Schon vor der Begegnung kommt es zu einem merkwürdigen Zwischenfall.

"Es gibt keine Gerechtigkeit für Ungarn"

"Zwischenspiel" nennt es der ungarische Torwart Gyula Grosics: Während der Bus mit den deutschen Spielern zu den Umkleidekabinen fahren kann, werden die Stadiontore direkt vor den Ungarn geschlossen. Die Spieler müssen die 150 Meter zum Stadion durch den Regen und die Pfützen laufen.

"Es gibt keine Gerechtigkeit für Ungarn", sagt Zoltan Czibor, der Linksaußen, nach dem Spiel, "wir verlieren am Ende immer, wir schaffen es nie."
Es gebe einen Posten in einer Fußballmannschaft, der ein einsamer ist: der des Torwarts. Gyula Grosics, der schwarze Panter, damals 28:

Dieser Tag sei der wichtigste Tag gewesen, sagt er, und ein entscheidender Tag im Verlauf seines gesamten Lebens.

Das Gros dieser Spieler bekleidete beim Armeeklub Honved oder beim Klub der Staatssicherheit, MTK Budapest, einen militärischen Rang, den eines Majors, den eines Hauptmanns. Faktisch waren sie Professionelle, Staatsamateure nannte der Westen das. 

Mit dem Fußball eine Identität finden

Miklós Hadas, Budapester Soziologe:

Die Erfolge dieses Teams waren eine verhältnismäßig erfolgreiche Strategie der diktatorischen Regierung.

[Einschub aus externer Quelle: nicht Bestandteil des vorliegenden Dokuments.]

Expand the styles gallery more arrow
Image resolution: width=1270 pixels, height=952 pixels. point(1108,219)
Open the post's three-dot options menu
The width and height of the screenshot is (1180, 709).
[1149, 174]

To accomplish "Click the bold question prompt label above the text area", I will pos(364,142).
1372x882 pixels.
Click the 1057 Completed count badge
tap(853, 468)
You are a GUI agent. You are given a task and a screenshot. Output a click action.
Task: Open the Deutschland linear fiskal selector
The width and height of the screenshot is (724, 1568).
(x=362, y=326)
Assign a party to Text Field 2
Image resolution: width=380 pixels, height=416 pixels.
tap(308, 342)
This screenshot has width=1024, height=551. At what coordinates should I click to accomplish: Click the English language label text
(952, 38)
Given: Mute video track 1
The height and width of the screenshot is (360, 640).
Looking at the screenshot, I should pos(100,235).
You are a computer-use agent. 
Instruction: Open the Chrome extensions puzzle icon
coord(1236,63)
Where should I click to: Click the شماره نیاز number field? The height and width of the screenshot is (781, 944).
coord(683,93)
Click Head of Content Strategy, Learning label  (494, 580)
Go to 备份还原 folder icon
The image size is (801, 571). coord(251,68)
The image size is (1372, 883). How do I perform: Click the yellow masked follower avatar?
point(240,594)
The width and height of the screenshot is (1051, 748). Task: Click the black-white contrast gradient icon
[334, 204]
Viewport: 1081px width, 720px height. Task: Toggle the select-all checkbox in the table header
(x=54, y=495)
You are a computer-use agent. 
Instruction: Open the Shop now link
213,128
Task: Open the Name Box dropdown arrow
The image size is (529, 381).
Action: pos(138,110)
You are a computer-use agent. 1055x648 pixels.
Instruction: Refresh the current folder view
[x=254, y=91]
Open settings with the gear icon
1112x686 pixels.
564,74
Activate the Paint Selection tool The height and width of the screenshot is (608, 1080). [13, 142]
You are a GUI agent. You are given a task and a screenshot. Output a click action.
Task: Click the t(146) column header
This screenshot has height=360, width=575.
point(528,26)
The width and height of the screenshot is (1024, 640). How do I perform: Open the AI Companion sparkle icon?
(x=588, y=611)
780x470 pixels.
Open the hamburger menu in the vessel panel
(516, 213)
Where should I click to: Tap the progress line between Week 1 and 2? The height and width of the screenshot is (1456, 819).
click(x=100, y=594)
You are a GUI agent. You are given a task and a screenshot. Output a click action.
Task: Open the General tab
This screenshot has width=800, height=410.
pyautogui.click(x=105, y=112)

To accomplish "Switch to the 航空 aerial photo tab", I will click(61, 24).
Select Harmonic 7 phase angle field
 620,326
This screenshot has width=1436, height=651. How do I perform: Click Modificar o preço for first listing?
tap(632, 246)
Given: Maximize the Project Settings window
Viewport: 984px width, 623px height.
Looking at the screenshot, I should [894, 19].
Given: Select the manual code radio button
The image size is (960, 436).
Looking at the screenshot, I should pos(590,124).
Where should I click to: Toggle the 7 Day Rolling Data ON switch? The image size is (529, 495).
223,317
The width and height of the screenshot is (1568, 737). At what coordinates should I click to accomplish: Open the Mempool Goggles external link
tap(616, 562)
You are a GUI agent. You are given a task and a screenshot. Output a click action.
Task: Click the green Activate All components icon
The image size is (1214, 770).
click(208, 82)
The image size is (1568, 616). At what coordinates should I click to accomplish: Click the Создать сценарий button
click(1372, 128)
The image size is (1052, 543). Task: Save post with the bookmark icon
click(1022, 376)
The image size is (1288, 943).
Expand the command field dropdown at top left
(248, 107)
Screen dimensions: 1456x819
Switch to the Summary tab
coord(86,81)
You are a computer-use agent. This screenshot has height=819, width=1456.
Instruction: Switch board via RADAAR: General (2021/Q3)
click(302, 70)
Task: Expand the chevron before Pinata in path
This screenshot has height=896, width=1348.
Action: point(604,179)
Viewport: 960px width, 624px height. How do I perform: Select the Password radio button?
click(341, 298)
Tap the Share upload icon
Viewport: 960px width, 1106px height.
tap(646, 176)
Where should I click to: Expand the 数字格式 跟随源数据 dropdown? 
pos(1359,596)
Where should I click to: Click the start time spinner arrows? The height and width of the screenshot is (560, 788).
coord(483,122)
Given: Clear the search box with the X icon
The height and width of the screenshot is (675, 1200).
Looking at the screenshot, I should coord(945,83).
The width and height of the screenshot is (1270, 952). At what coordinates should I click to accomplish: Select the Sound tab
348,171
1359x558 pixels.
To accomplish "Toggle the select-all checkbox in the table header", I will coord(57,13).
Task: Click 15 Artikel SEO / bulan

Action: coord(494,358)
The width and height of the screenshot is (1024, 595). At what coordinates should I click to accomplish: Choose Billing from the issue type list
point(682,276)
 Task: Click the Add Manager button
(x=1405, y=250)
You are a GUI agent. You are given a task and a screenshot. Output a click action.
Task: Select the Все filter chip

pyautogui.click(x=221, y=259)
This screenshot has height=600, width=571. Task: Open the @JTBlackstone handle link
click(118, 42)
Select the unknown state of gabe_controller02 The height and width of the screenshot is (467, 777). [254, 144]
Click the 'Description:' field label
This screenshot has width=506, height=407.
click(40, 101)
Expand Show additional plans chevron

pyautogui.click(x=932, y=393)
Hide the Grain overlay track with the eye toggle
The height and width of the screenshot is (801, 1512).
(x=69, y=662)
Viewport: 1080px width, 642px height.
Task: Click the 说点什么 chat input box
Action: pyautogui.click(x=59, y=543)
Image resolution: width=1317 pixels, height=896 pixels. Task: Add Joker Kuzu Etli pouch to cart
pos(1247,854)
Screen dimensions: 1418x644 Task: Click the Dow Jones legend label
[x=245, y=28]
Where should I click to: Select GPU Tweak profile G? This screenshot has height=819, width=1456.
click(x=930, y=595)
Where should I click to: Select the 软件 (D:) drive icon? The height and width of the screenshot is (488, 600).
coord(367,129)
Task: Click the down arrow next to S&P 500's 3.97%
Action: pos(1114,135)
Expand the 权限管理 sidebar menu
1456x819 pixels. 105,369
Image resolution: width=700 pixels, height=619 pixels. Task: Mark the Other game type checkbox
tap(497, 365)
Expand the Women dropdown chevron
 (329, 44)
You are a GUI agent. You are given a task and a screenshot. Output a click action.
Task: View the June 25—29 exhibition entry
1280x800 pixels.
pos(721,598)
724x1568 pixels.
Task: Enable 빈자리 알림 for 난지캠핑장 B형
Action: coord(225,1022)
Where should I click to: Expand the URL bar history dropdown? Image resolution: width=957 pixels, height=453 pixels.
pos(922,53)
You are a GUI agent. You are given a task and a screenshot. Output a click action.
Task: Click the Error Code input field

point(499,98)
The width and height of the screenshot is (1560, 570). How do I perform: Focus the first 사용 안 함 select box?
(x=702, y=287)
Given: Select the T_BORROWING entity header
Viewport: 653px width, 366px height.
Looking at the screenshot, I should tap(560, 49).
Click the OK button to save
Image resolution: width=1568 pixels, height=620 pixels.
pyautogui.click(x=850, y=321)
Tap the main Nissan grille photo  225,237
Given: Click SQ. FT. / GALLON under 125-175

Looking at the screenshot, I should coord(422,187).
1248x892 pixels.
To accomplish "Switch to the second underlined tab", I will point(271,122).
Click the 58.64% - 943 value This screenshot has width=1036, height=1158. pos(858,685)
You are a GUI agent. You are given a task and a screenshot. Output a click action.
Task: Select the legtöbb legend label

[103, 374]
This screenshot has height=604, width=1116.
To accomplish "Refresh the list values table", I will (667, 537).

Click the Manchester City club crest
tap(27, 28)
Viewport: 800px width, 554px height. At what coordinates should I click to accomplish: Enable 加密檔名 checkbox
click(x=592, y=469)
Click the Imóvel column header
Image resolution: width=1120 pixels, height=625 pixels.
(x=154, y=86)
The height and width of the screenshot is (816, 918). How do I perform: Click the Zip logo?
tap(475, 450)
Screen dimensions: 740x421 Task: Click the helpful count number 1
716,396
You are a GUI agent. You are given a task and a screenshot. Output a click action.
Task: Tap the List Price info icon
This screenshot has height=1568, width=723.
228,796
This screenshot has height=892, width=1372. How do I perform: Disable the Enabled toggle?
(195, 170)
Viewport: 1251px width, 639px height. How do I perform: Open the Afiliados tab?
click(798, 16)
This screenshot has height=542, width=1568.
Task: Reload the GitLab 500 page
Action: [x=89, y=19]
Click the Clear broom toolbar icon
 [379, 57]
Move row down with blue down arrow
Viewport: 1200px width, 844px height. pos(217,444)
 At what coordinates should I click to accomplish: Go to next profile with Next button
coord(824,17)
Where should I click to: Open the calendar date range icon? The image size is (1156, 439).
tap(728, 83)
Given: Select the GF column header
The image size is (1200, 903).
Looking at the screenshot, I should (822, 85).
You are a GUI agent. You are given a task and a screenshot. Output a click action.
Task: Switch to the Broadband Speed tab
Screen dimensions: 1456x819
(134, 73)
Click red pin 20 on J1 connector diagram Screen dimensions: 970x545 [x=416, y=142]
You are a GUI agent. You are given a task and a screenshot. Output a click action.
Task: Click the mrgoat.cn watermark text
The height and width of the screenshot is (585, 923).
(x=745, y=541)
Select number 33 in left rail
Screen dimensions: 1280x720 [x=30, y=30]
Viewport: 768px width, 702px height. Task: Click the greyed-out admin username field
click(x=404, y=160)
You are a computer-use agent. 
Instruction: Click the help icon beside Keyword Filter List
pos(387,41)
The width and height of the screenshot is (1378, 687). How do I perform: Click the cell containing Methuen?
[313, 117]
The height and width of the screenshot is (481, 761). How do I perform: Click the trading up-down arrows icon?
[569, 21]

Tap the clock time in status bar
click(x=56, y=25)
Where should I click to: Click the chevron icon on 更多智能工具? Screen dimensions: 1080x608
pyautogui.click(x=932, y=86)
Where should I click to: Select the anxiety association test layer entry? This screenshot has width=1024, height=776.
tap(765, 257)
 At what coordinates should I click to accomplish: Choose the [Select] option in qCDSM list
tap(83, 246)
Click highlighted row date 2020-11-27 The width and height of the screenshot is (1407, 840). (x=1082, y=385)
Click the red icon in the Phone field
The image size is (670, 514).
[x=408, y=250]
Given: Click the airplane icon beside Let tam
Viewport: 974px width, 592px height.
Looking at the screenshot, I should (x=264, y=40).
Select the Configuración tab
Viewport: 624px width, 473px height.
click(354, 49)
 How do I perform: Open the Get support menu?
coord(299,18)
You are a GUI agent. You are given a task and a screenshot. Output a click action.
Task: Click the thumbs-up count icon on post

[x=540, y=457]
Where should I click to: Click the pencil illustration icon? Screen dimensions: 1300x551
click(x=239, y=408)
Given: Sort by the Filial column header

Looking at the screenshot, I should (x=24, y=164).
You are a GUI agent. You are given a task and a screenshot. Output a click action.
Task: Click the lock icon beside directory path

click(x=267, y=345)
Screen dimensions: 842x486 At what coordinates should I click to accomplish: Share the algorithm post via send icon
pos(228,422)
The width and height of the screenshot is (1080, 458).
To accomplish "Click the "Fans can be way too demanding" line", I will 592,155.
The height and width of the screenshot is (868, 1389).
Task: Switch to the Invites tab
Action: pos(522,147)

Die Siege der ‚Goldenen Mannschaft‘ wirkten wie Opium fürs Volk, diese Mannschaft war dermaßen populär, dass die Menschen mit den Siegen der Mannschaft vergessen konnten, unter welch miserablen Umständen sie lebten.

Soziologe Miklós Hadas

Willkürherrschaft in einem monolithischen System.

Scheinprozesse, Säuberungen, Hinrichtungen - in dieser Zeit blühte der Fußball, jene „Goldene Mannschaft“, Fußball war eine Möglichkeit, sich mit Siegern zu identifizieren, eine Identität zu finden.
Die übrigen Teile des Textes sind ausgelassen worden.